Publié le 18/12/2019

Le projet de loi de la réforme des retraites serait prêt à la fin de l’année 2019. C’est ce qu’a annoncé Edouard Philippe lors de son intervention devant le Conseil Économique, Social et Environnemental, le 11 décembre dernier pour présenter le projet du Gouvernement pour la mise en place du système universel de retraite. Voici les principaux points évoqués pendant son allocution.


Les grands principes du projet de loi de la réforme des retraites

Le projet de loi de la réforme des retraites maintiendrait le principe du système par répartition comme actuellement : basé sur la solidarité intergénérationnelle. Il fonctionnerait selon un système en point (et non plus en trimestre) et mettrait fin aux régimes spéciaux. En effet, le cœur du projet de loi repose sur 3 grands principes :

  • universalité : pour ne plus prendre en compte les spécificités et l’aspect démographique de chaque profession ;
  • équité : pour prendre davantage en compte les études plus longues, la précarité plus importante, les temps partiels, la carrière des femmes, la pénibilité, etc. ;
  • responsabilité : en proposant la gouvernance du futur système universel de retraite aux partenaires sociaux, sous la supervision du parlement mais aussi, en incitant les Français à travailler plus longtemps afin de garantir la pérennité du système.

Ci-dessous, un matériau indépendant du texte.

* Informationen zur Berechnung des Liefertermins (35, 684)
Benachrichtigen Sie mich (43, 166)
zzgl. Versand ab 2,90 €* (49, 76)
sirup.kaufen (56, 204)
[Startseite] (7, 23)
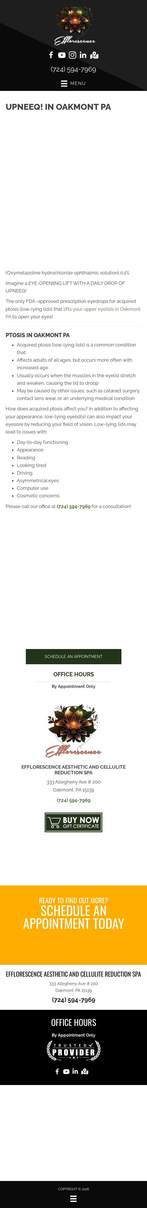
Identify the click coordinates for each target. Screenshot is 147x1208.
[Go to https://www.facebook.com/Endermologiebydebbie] (51, 56)
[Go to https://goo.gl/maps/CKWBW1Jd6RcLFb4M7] (94, 56)
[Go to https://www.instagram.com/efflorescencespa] (72, 56)
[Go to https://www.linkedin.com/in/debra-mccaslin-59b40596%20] (83, 56)
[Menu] (73, 1199)
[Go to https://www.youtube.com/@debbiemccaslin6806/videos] (61, 56)
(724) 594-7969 (73, 69)
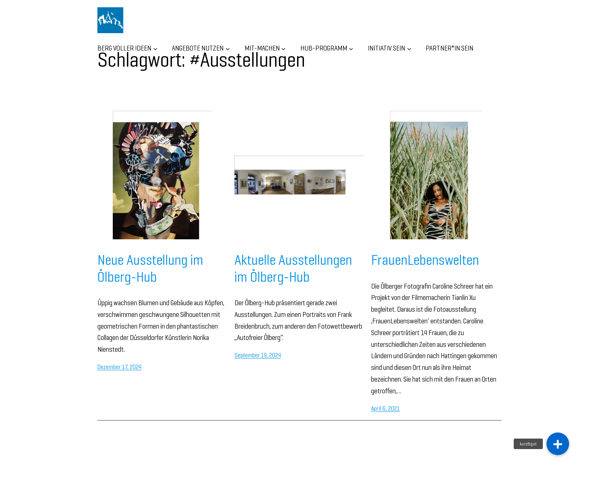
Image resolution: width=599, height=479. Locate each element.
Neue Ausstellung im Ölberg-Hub (150, 268)
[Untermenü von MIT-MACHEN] (283, 48)
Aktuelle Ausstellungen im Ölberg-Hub (293, 268)
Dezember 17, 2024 (119, 367)
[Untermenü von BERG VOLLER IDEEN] (155, 48)
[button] (557, 444)
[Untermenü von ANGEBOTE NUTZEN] (228, 48)
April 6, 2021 (385, 408)
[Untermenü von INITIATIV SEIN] (409, 48)
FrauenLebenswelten (425, 259)
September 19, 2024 (257, 355)
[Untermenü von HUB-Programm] (351, 48)
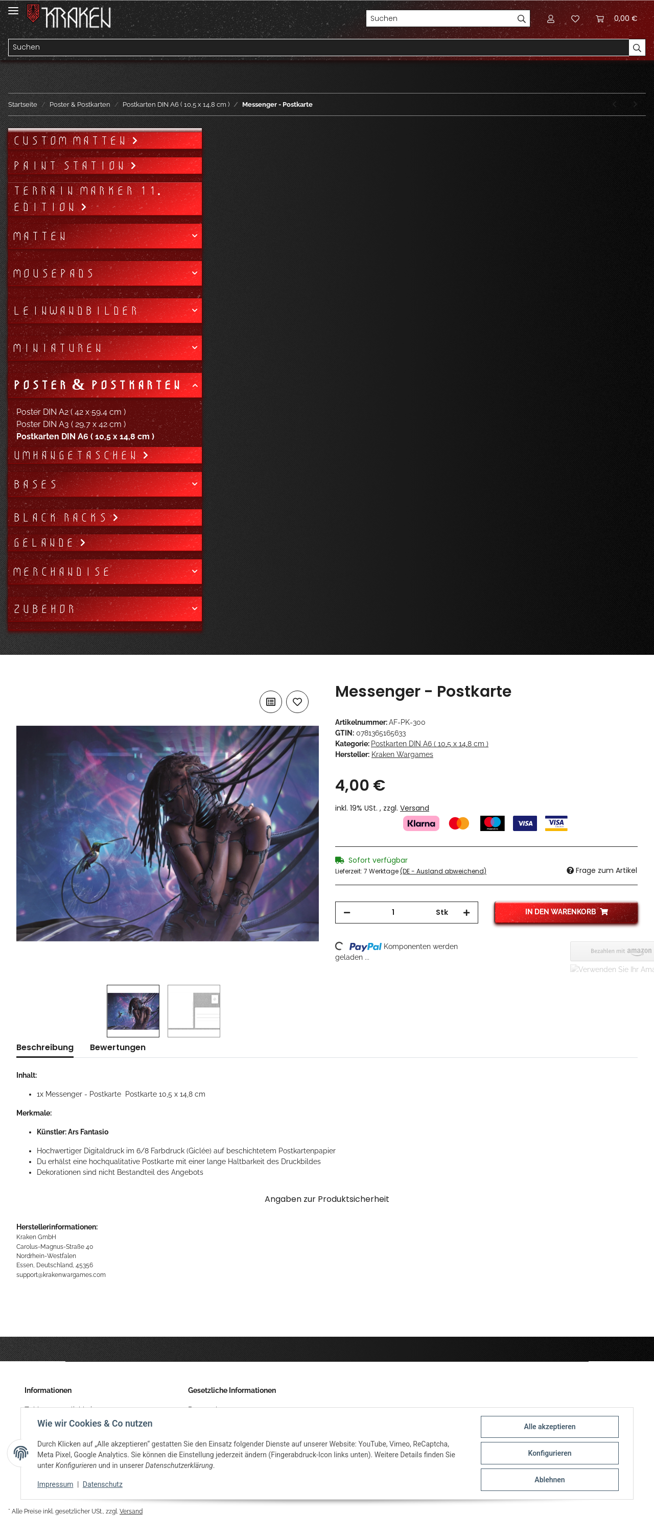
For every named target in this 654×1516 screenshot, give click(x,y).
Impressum (55, 1484)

Précisions sur la période de transition entre les deux régimes de retraite

Selon votre année de naissance, votre retraite ne sera pas calculée de la même façon et vous entrerez dans le système universel selon le régime à points (ou non) à une date différente. Trois cas de figure ont été envisagés :

  • Les personnes nées en 2004 et qui entreront sur le marché du travail au 1er janvier 2022 (soit à l’âge de 18 ans) intègreront directement le nouveau système des retraites universel
  • Pour celles qui sont déjà dans la vie active et qui sont à moins de 17 ans de leur retraite, c’est-à-dire les personnes nées avant 1975 qui dépendent du régime général ne seront pas concernées par le système universel.
  • Les générations nées à partir de 1975 (jusqu’en 2003) verront leur retraite calculée sur les deux systèmes : toute carrière effectuée jusqu’en 2025 serait calculée sur la base des anciennes règles (maintien des droits acquis dans les régimes actuels). Seules les années travaillées à partir de 2025 seraient régies par le système universel.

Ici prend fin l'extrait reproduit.